[Stored data]

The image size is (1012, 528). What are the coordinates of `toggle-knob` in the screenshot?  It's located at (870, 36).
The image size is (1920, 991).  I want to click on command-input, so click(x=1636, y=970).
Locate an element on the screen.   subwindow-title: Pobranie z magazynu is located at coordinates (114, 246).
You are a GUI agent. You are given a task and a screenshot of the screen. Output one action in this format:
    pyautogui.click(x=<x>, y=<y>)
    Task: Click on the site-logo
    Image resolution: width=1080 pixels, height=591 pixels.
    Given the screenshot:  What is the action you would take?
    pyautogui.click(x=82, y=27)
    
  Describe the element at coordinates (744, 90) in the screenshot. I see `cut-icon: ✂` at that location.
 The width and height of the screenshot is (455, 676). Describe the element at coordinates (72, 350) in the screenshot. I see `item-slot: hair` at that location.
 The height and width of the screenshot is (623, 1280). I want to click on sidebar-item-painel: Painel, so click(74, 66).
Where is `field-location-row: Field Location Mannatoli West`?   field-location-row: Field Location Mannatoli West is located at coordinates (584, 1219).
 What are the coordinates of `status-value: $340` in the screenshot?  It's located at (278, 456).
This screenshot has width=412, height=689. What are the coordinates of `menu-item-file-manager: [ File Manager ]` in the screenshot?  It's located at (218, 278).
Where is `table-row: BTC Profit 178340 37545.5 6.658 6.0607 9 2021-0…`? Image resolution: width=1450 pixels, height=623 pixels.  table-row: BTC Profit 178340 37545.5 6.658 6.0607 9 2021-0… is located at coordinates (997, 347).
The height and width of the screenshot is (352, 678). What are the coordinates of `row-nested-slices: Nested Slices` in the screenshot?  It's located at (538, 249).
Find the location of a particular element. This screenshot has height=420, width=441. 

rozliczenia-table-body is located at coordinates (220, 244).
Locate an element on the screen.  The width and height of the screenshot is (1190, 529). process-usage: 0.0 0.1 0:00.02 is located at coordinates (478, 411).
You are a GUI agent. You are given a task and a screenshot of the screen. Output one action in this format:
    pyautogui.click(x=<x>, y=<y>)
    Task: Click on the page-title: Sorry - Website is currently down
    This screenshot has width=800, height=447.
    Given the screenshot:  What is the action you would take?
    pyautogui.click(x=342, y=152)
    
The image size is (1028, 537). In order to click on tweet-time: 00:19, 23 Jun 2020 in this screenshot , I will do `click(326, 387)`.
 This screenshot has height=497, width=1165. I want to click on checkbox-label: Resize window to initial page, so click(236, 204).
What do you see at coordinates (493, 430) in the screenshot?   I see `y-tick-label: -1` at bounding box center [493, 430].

#### Work instruction
Retype the lines from the first one through the line that contains "coordinates (114, 246).", reproducing each character unchanged.

#### Solution to this task
The image size is (1012, 528). What are the coordinates of `toggle-knob` in the screenshot?  It's located at (870, 36).
The image size is (1920, 991).  I want to click on command-input, so click(x=1636, y=970).
Locate an element on the screen.   subwindow-title: Pobranie z magazynu is located at coordinates (114, 246).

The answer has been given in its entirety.